*Tasks*
- 1) Please quote the passage on the Lake Coeur d'Alene cleanup from "Our basin's cleanup" to "to ensure accountability.".
- 2) Extend the piece on the Lake Coeur d'Alene cleanup, picking up after its final sentence.

*Text passage*
━━━━━━━━━━━━━━━━
Human health, especially for children and women of child-bearing age, is paramount in any cleanup.

While Lake Coeur d'Alene is considered one of the most beautiful lakes in the world, 70 million tons of toxic sediments are on the bottom, and 100 million more tons are perched upstream. In only one day of the 1996 flood, more than 1 million pounds of lead flowed into the lake.

The pollution doesn't stop in Idaho.

Especially during floods, mine wastes pollute the Spokane River. Zinc kills aquatic life. Lead washes up on the beaches.

Our basin's cleanup plan must satisfy key elements:

  • It must be a comprehensive plan with scientific integrity.
  • The agency implementing the plan must be committed to the cleanup.
  • Funding must be reliable.
  • The cleanup must be monitored to ensure accountability.

The draft EPA plan that we have seen had major deficiencies:

  • The plan is inadequate for the 100 million tons upstream from the lake, the major ongoing lead source for Lake Coeur d'Alene and the Spokane River.
━━━━━━━━━━━━━━━━
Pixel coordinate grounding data

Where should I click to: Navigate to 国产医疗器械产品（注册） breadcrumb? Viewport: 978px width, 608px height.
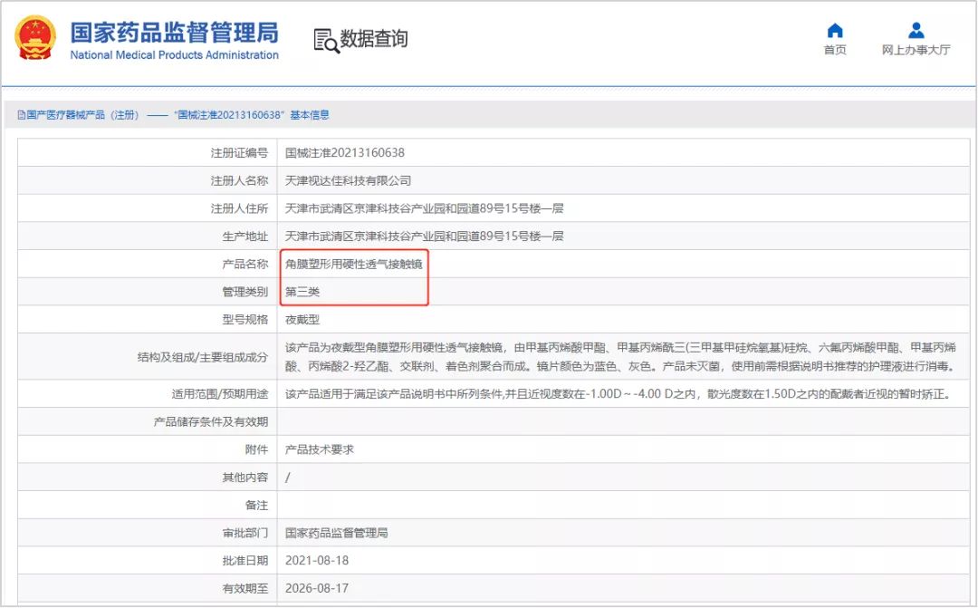click(82, 115)
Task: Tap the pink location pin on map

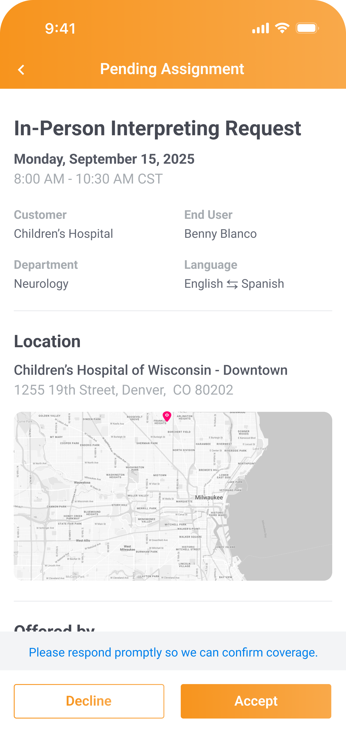Action: 167,416
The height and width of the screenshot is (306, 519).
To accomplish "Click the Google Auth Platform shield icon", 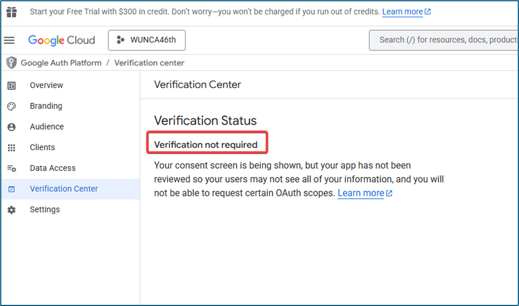I will click(11, 63).
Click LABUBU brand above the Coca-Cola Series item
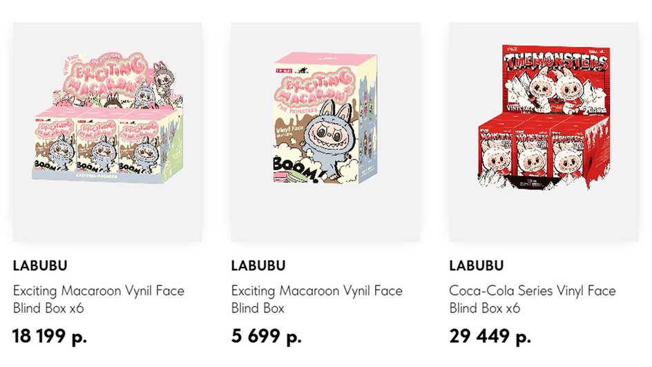Image resolution: width=652 pixels, height=367 pixels. click(x=477, y=265)
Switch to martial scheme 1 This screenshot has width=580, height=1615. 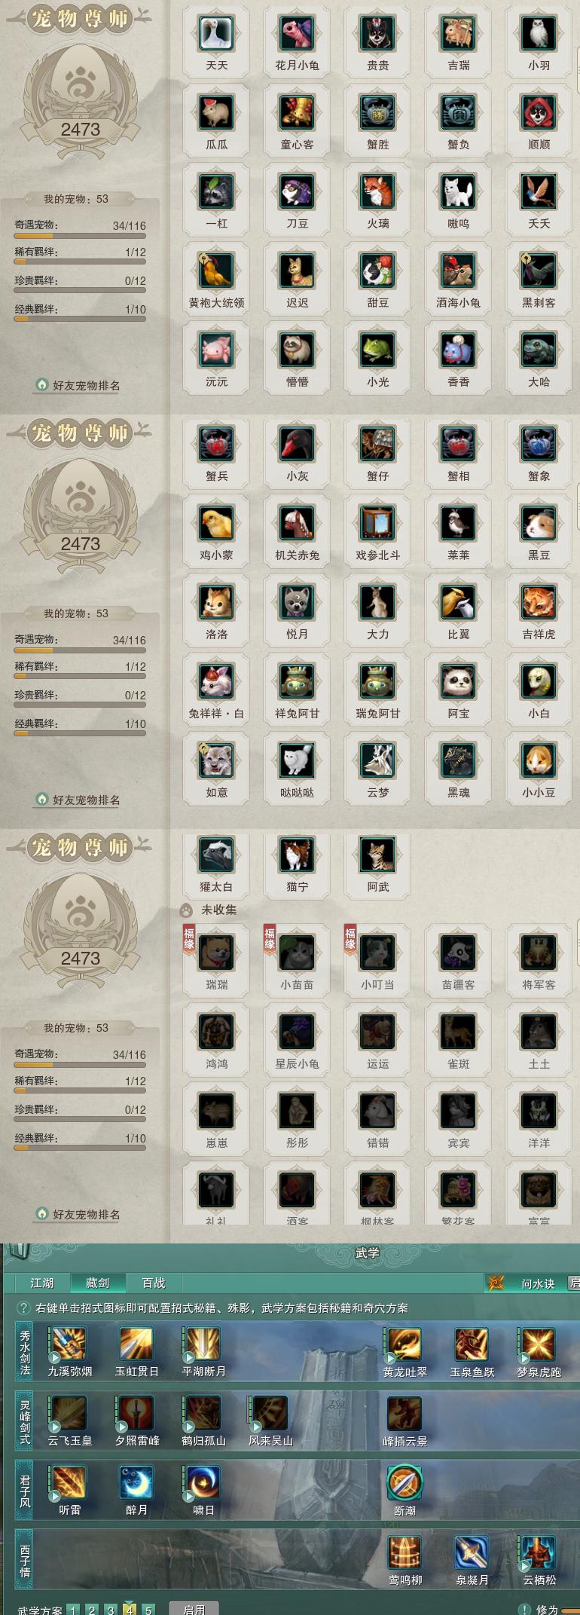click(x=73, y=1610)
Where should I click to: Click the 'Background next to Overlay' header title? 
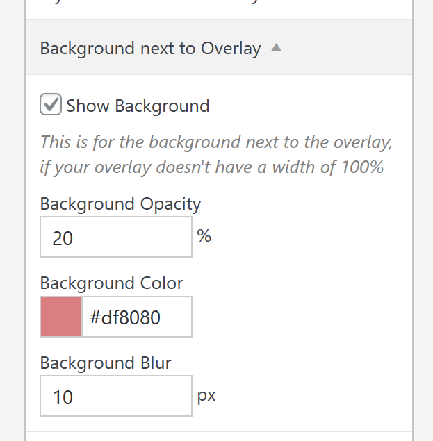(150, 49)
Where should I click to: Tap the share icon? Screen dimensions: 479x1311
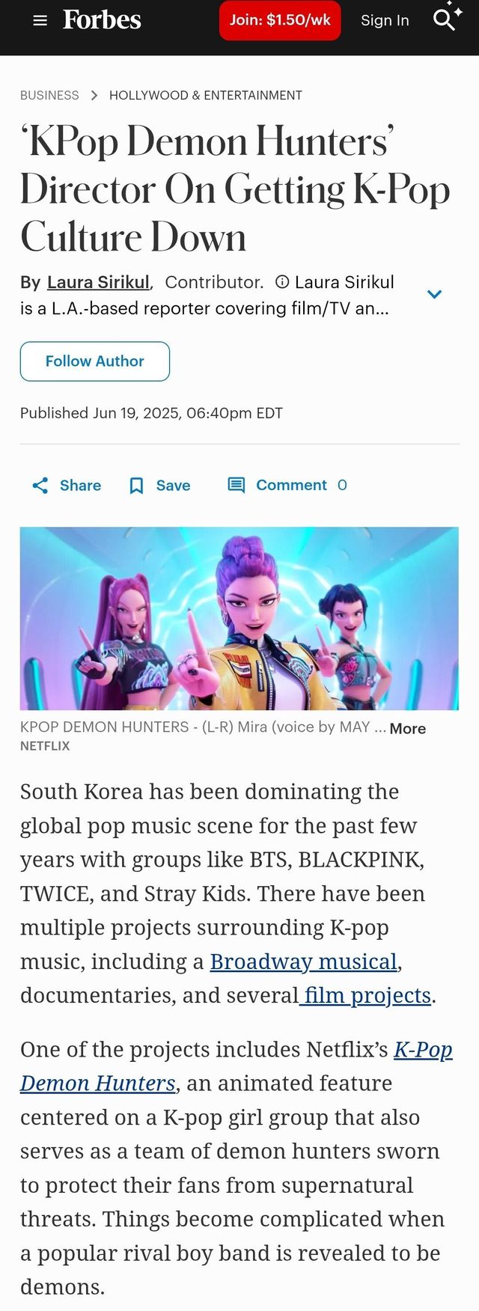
━━━━━━━━━━━━━━━━
*Results by task*
- 1)
Our basin's cleanup plan must satisfy key elements:

  • It must be a comprehensive plan with scientific integrity.
  • The agency implementing the plan must be committed to the cleanup.
  • Funding must be reliable.
  • The cleanup must be monitored to ensure accountability.

- 2)
  • Floods from the Coeur d'Alene National Forest (the most damaged in the nation) carry millions of pounds of lead into Lake Coeur d'Alene, but the plan is silent on remedies for forests trashed by clear-cutting and logging roads.
  • Zinc, especially from the Bunker Hill Superfund site, is polluting the entire river and lake system, and the plan offers no remedies.
  • Risks to children and women of child-bearing age are inadequately addressed. These risks include house dusts, the major source of lead poisoning, and substandard cleanup thresholds.
  • Seventy-million tons of toxic sediments are on the bottom of Lake Coeur d'Alene, and the plan fails to provide a remedy other than some vague assurances of using a "lake management plan."

How can an Idaho-based commission, represented by officials and industry long opposed to a cleanup, restore the whole basin? To carry out a cleanup in the decades ahead, the agency responsible for the action has to be committed to it.

Some in Washington state have opposed the Idaho commission because it fails to give Washington (where 80 percent of the people live in this basin) an equal voice with Idaho. Gov. Gary Locke shocked local environmentalists when he signed up for the Idaho commission, thereby selling out Washington.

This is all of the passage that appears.